De quién sabe dónde se alzó un canto desentonado:
—
De sur les ponts de Bayonne…
La blanca armadura de Agilulfo, alta sobre un costado del valle, cruzó los brazos sobre el pecho.
—Así pues, ¿cuándo empieza a prestar servicio el nuevo escudero? —le increparon los colegas.
Maquinalmente, con voz privada de entonación, Agilulfo aseveró:
—Una afirmación verbal del emperador tiene valor inmediato de decreto.
—
De sur les ponts de Bayonne…
—se oyó aún la voz, más lejana.
Todavía era confuso el estado de las cosas del mundo, en la Edad en que esta historia se desarrolla.
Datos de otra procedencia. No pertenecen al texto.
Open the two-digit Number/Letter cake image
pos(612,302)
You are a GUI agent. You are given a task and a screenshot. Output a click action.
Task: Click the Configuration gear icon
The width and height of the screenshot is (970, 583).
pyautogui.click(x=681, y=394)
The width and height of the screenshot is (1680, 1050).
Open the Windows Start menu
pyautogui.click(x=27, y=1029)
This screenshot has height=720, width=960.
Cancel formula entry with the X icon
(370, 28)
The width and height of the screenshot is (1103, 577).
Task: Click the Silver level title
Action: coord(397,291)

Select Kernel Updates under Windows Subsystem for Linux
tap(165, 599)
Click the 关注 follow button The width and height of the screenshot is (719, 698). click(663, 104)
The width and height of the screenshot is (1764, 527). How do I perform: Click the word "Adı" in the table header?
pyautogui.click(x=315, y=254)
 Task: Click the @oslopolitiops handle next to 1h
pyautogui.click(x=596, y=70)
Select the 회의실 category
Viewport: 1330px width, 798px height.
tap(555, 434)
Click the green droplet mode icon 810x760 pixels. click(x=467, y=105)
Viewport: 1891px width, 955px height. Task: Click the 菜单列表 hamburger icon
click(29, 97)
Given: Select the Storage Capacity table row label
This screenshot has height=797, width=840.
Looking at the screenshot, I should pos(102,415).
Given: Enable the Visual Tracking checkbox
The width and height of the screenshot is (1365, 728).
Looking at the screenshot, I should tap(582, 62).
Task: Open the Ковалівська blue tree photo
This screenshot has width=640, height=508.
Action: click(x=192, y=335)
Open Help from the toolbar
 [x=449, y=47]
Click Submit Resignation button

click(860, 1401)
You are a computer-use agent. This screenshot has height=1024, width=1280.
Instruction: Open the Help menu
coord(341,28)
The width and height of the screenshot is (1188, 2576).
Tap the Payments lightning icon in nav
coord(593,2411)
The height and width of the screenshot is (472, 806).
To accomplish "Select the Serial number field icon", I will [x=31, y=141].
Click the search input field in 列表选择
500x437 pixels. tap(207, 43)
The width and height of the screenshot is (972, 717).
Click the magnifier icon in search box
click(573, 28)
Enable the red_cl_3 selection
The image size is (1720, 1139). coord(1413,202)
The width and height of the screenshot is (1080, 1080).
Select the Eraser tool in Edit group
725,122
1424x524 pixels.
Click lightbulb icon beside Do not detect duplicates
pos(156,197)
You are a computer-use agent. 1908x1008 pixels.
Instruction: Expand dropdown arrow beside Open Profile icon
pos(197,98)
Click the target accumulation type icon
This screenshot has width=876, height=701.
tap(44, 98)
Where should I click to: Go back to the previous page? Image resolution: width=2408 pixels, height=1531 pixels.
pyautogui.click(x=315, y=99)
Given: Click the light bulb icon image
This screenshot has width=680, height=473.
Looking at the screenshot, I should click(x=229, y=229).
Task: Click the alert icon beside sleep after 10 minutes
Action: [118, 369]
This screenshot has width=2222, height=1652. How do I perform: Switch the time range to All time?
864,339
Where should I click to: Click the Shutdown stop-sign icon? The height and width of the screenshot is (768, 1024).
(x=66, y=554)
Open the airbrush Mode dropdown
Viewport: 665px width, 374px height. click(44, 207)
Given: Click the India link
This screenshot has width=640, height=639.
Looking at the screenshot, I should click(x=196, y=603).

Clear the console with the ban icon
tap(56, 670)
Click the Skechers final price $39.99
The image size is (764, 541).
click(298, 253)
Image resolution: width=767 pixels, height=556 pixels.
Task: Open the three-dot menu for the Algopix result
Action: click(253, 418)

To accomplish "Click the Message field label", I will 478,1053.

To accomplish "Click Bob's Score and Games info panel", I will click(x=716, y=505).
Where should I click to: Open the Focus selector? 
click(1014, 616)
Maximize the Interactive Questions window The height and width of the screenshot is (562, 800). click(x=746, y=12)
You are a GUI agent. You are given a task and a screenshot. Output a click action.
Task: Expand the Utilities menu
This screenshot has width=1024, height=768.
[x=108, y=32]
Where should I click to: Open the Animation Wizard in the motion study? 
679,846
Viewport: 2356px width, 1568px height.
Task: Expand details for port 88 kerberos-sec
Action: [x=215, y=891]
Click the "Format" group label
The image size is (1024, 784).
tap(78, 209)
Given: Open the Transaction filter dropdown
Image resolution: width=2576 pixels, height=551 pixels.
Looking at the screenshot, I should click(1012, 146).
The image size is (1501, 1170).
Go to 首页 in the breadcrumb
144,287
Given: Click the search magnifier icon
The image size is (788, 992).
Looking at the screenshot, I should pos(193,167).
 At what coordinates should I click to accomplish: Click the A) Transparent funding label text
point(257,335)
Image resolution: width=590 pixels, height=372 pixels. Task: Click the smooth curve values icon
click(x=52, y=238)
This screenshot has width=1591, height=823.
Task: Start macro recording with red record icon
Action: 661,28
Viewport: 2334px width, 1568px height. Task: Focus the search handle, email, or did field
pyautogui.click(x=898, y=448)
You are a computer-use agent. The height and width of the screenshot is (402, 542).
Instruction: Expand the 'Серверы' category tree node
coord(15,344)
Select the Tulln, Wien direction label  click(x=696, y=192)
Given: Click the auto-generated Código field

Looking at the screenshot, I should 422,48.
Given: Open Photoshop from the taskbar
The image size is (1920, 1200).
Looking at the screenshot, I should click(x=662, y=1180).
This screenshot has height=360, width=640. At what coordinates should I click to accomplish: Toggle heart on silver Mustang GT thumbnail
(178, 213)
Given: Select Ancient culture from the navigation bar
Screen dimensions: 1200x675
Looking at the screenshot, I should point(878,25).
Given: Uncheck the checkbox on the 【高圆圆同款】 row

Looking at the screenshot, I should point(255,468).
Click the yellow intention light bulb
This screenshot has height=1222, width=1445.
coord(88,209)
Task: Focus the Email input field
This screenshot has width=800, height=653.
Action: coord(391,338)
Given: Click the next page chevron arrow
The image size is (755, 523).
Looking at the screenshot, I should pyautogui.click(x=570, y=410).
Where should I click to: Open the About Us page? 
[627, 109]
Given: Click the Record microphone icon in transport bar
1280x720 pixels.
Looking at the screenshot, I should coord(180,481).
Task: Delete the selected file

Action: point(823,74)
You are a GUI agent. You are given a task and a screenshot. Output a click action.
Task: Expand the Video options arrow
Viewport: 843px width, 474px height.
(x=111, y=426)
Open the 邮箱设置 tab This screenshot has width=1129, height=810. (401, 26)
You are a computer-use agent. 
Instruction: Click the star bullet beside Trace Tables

No era raro topar con nombres y pensamientos y formas e instituciones a los que no correspondía nada existente. Y por otra parte por el mundo pululaban objetos y facultades y personas que no tenían nombre ni distinción de lo demás. Era una época en la que la voluntad y la obstinación de ser, de marcar la huella, de oponerse a todo lo existente, no era usada enteramente, dado que a muchos no les importaba lo más mínimo —por miseria o ignorancia o porque en cambio todo les salía bien lo mismo—, y por tanto una cierta cantidad se perdía en el vacío. Entonces también podía darse el caso de que en un momento determinado esta voluntad y conciencia de sí mismo, tan diluida, se condensase, formase grumo, como el imperceptible polvillo acuoso se condensa en copos de nubes, y que esta maraña, por casualidad o por instinto, tropezara con un nombre y un linaje vacantes, como entonces existían a menudo, con un grado en el escalafón militar, con un conjunto de ocupaciones que desplegar y de reglas establecidas; y —sobre todo— con una armadura vacía, porque sin ella, con los tiempos que corrían, incluso un hombre que existe se arriesgaba a desaparecer, conque figurémonos uno que no existe… Así había empezado a guerrear Agilulfo en los Guildivernos y a procurarse gloria.